- Developer(s): LAUNCH Media (1999–2002) Yahoo! (2002–2009) CBS Radio (2009–2012) iHeartRadio (2012–2014)
- Initial release: November 11, 1999; 25 years ago (as LAUNCHcast)
- Type: Broadcasting Internet radio

= Yahoo Music Radio =

Internet radio service

LAUNCHcast logo used until 2009

Yahoo! Music LAUNCHcast logo used from 2005 to 2009

Yahoo Music player from 2009 to late 2010

LAUNCHcast powered by CBS Radio logo used until September 2009.

Yahoo! Music Radio (formerly known as LAUNCHcast) was an Internet radio service. The service, which featured both an advertising supported free version and a subscription fee-based premium version, allowed users to create personalized Internet radio stations by rating songs selected by a recommender system. Users were also able to listen to music from 150 preset Internet radio stations.

==History==
The service was developed by Todd Beaupré and Jeff Boulter of LAUNCH Media and debuted on November 11, 1999. In June 2001, after the bursting of the dot-com bubble, the company faced financial difficulty and was acquired by Yahoo! for $12 million, after which it was integrated into Yahoo! Music. At that time, the service had 7.4 million users.

In December 2008, the service was integrated into CBS Radio due to a rise in royalty rates, with CBS taking full control of the service, including advertising and sales and adding compatibility with Firefox and Safari.

The service was integrated into iHeartRadio in June 2012, providing listeners exclusive access to music events such as the iHeartRadio Music Festival. The service was shut down in early 2014 without any announcement.

==Legal issues==
In January 2003, the company settled a lawsuit with Sony Music over its license covering use of Sony-owned recordings.

On April 27, 2007, Yahoo defeated Sony BMG in a copyright infringement lawsuit involving LAUNCHcast's personalization features. At issue was whether or not LAUNCHcast's "personal radio station" constitutes an "interactive" service, which requires a negotiated license agreement with a record company, or a "non-interactive" service, which requires a cheaper "compulsory license" from SoundExchange. In an "interactive" service, users can play songs on demand, but with LAUNCHcast they can only influence whether or not a particular song appears in their station.

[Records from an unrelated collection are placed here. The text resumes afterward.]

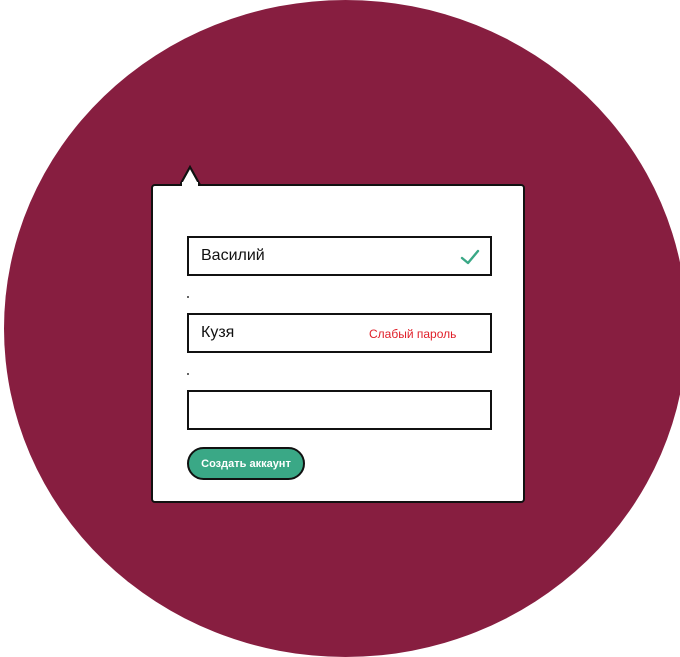  Describe the element at coordinates (246, 464) in the screenshot. I see `create-account-button: Создать аккаунт` at that location.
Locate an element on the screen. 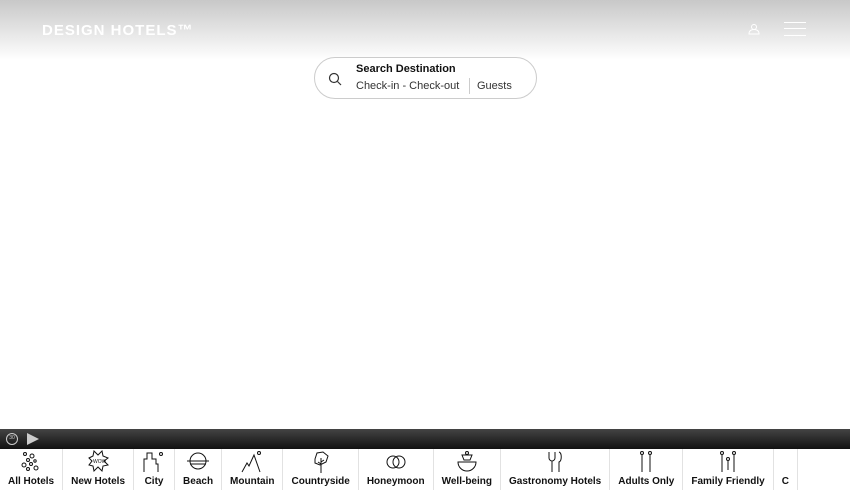  tree-icon is located at coordinates (322, 462).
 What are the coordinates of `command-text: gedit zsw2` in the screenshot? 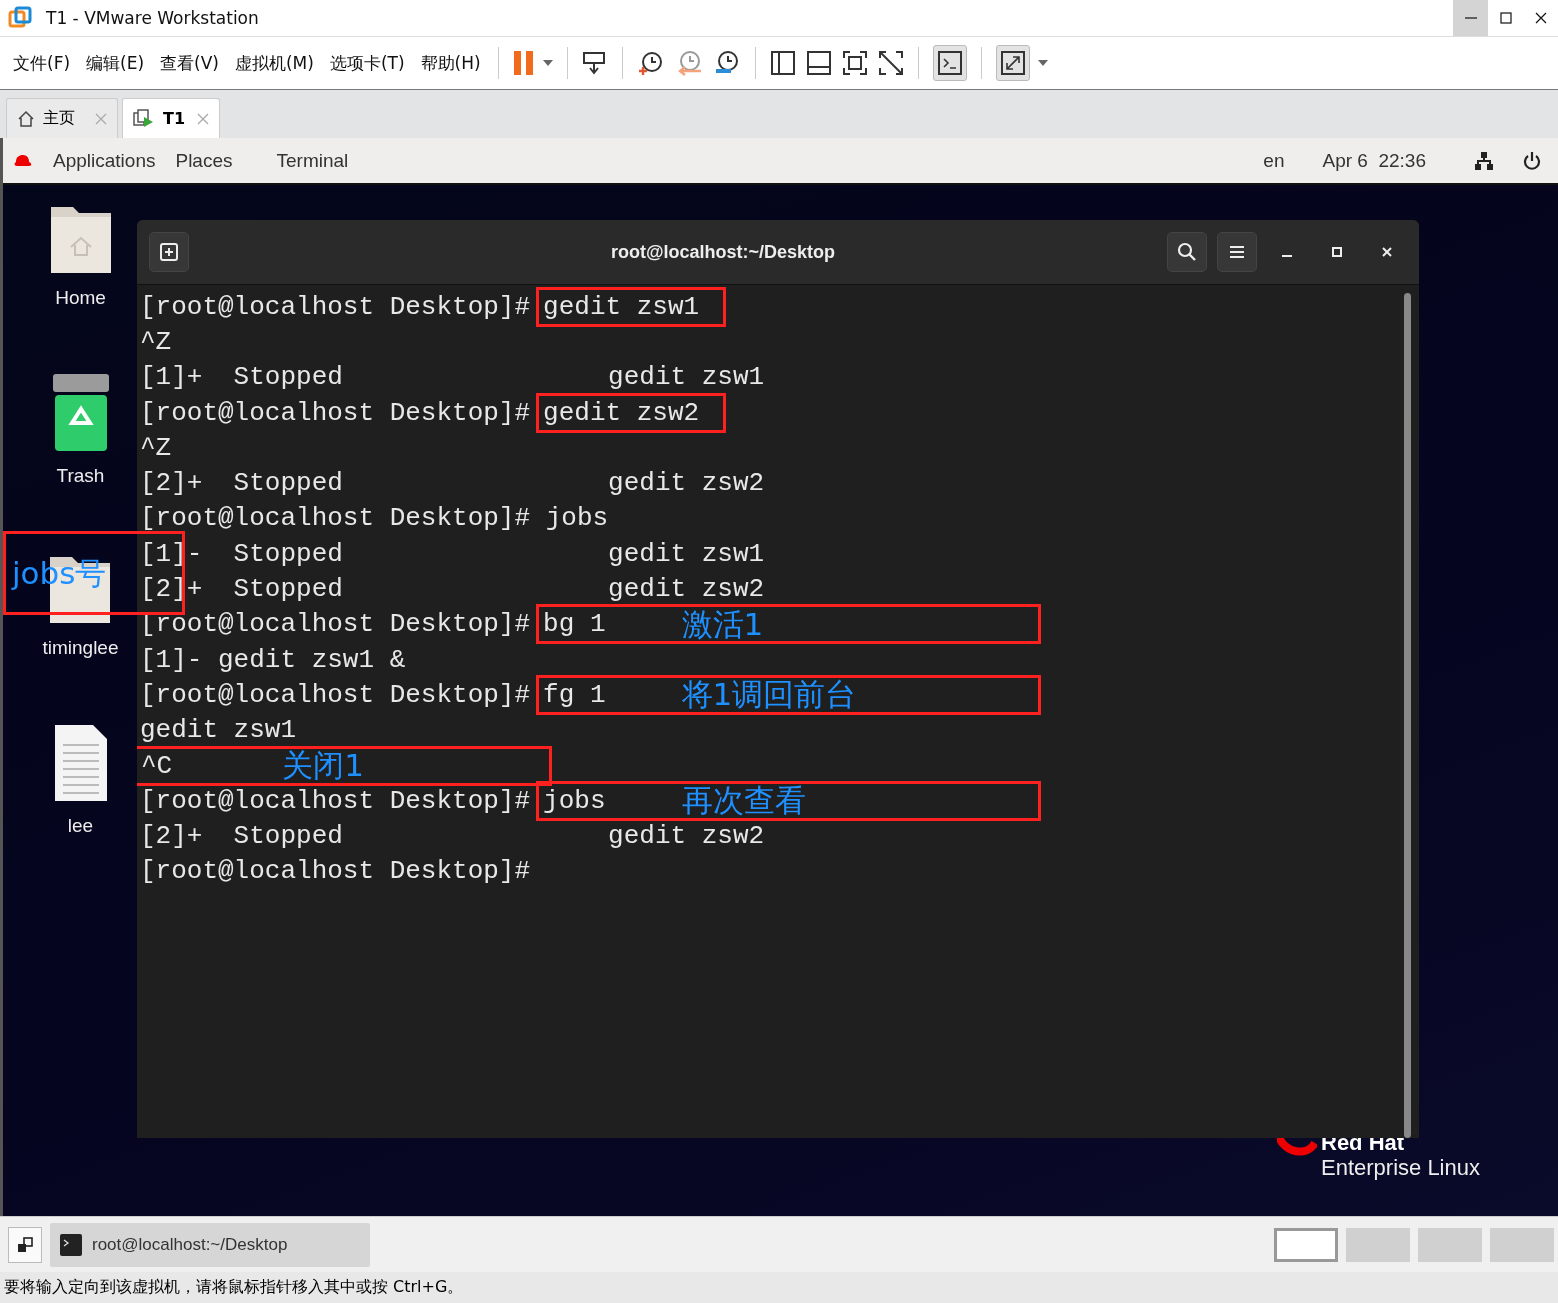 It's located at (622, 412).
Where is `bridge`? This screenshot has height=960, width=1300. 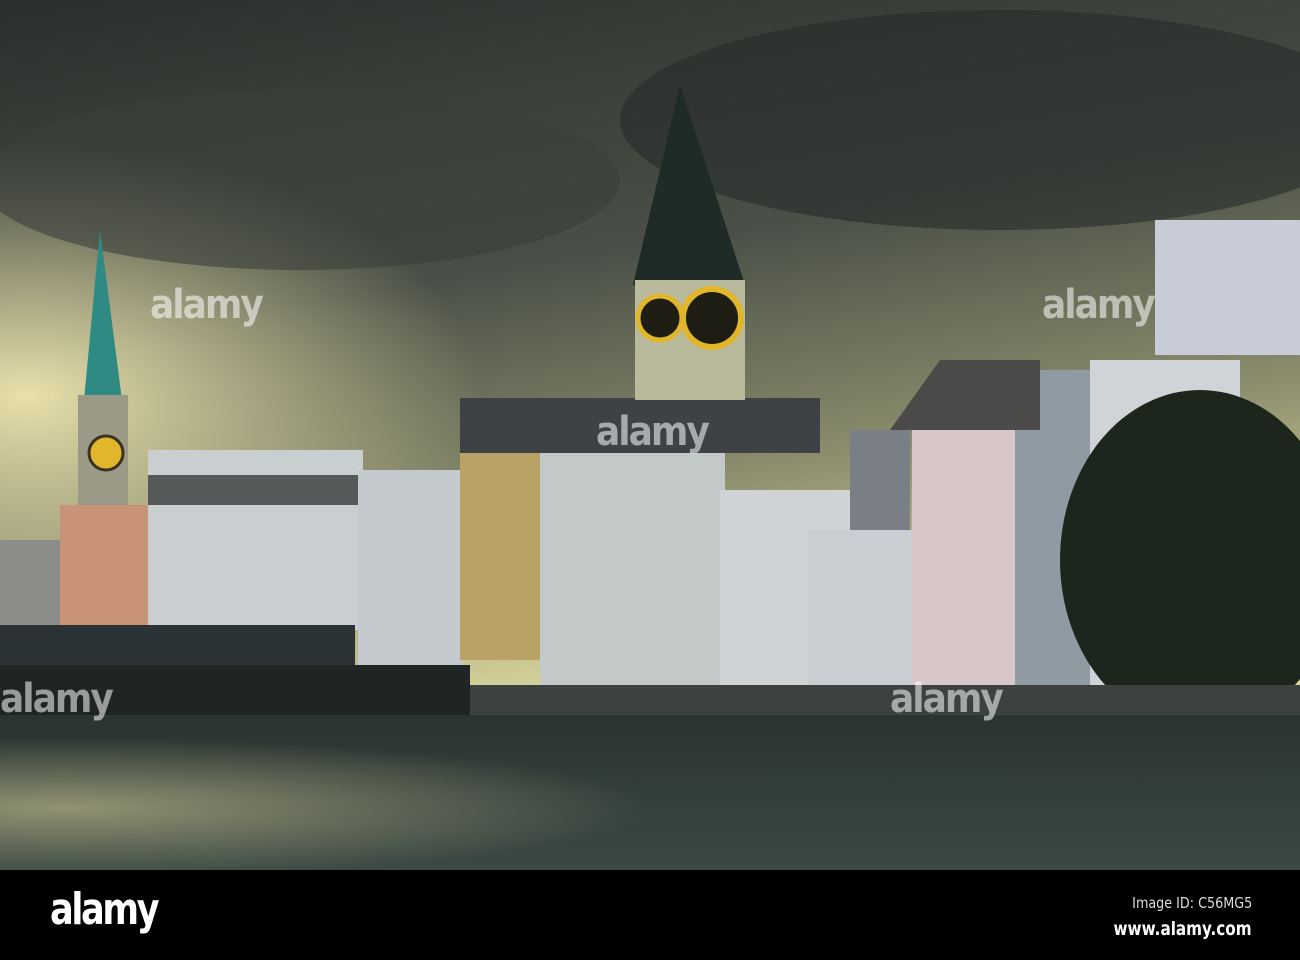
bridge is located at coordinates (178, 648).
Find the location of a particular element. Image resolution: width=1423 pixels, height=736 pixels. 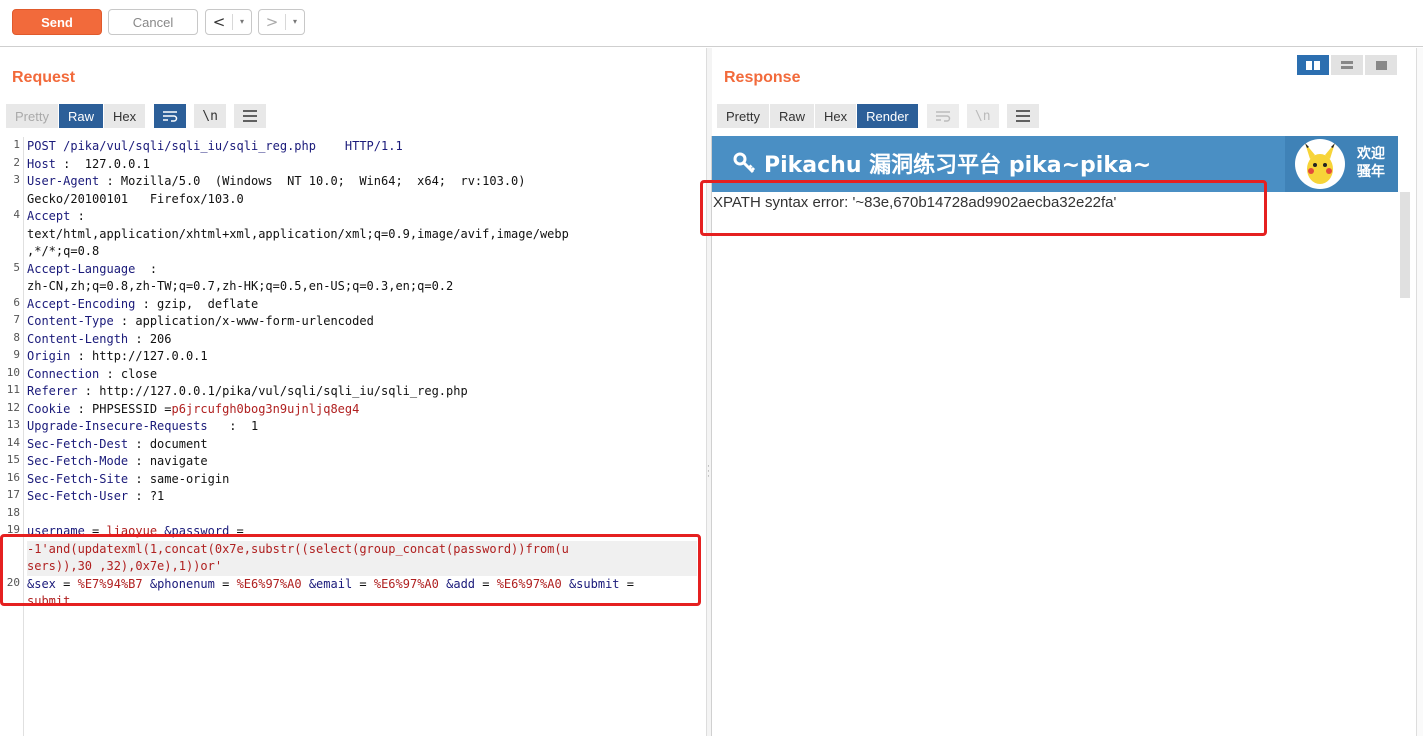

code-line: Host : 127.0.0.1 is located at coordinates (88, 164).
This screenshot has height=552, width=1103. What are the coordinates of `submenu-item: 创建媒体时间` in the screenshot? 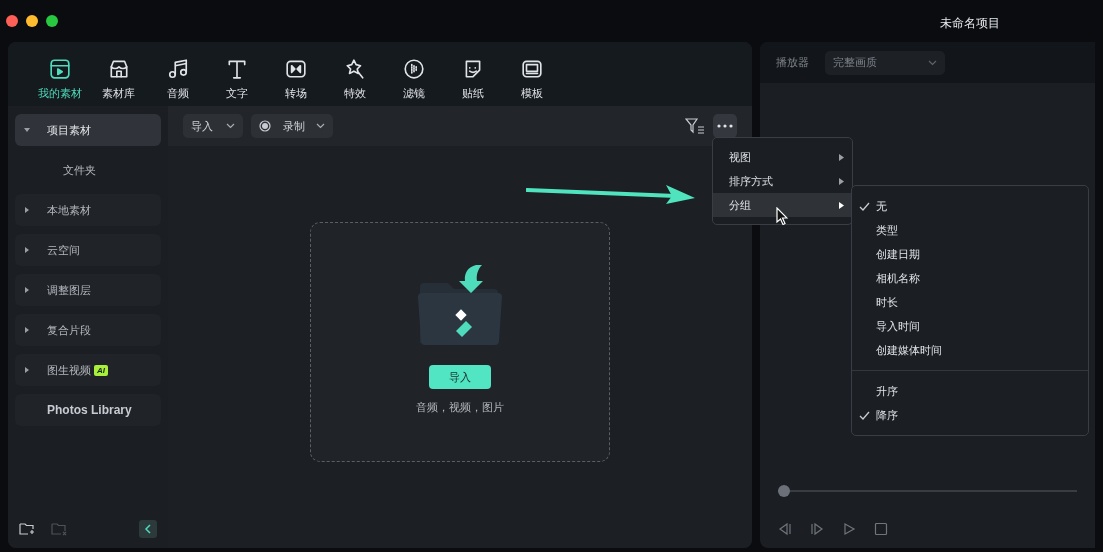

After a six-year litigation, a jury decided that LAUNCHcast was not required to negotiate licenses as an "interactive" service, and that the service's compulsory licenses as a "non-interactive" service were sufficient. The plaintiffs appealed the decision but on August 21, 2009, the United States Court of Appeals for the Second Circuit upheld the lower court's decision, finding that users did not have sufficient control over the playlists generated by LAUNCHcast to render it an "interactive service".